What to work on: What is needed is an exact retyping of the records below, from the first line through the line that contains "- レポート (1110, 1828)".

[[ Records, beginning ]]

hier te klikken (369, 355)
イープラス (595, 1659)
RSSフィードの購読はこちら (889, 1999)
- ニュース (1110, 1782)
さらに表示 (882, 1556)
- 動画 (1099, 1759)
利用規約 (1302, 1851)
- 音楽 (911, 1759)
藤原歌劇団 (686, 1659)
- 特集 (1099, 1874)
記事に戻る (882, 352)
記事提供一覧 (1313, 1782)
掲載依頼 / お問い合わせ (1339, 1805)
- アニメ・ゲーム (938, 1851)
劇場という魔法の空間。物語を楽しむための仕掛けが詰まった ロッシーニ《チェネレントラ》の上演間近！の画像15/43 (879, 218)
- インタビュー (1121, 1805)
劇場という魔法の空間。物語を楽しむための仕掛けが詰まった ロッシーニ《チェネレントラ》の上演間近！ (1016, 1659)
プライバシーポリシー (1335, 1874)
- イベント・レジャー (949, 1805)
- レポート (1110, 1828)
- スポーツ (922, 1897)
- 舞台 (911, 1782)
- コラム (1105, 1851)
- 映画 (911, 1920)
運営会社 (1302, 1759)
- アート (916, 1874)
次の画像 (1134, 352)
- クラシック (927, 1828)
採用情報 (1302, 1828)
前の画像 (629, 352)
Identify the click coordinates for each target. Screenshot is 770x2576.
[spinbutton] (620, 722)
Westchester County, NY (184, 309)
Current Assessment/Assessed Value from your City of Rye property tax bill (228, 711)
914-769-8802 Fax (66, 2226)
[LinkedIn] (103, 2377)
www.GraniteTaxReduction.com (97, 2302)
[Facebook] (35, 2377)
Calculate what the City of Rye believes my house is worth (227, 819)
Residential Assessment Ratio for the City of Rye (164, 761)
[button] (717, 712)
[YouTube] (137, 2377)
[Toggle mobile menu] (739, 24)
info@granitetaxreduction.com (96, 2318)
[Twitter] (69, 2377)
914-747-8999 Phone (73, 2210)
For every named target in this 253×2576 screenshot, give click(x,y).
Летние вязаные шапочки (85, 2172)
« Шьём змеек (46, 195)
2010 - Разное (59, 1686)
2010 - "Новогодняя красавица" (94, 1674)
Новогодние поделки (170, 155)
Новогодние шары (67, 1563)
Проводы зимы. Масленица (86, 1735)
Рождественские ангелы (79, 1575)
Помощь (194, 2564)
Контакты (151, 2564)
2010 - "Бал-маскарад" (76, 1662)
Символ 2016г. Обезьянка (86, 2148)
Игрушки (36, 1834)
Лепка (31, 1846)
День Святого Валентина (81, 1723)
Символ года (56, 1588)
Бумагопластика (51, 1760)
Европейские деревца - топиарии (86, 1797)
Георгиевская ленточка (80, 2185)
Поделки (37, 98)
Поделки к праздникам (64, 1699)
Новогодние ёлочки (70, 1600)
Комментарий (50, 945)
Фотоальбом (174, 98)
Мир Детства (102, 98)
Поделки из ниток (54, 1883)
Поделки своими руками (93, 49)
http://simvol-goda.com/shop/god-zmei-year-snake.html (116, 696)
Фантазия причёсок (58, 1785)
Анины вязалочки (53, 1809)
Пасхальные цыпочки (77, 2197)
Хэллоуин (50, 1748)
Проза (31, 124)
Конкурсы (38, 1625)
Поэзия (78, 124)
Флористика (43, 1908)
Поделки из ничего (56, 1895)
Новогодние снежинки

[[ Records, end ]]

Task response:
hier te klikken (369, 355)
イープラス (595, 1659)
RSSフィードの購読はこちら (889, 1999)
- ニュース (1110, 1782)
さらに表示 (882, 1556)
- 動画 (1099, 1759)
利用規約 (1302, 1851)
- 音楽 (911, 1759)
藤原歌劇団 (686, 1659)
- 特集 (1099, 1874)
記事に戻る (882, 352)
記事提供一覧 (1313, 1782)
掲載依頼 / お問い合わせ (1339, 1805)
- アニメ・ゲーム (938, 1851)
劇場という魔法の空間。物語を楽しむための仕掛けが詰まった ロッシーニ《チェネレントラ》の上演間近！の画像15/43 (879, 218)
- インタビュー (1121, 1805)
劇場という魔法の空間。物語を楽しむための仕掛けが詰まった ロッシーニ《チェネレントラ》の上演間近！ (1016, 1659)
プライバシーポリシー (1335, 1874)
- イベント・レジャー (949, 1805)
- レポート (1110, 1828)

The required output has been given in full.